Copy out the data word for word, starting at the line that contains "Given: Open the Options menu" and ending with the final line of the data.

- Supplied records

+ + + + +

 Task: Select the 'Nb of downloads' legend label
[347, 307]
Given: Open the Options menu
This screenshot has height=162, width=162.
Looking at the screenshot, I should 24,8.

+ + + + +

- Result of this task
Given: Open the Options menu
This screenshot has height=162, width=162.
Looking at the screenshot, I should 24,8.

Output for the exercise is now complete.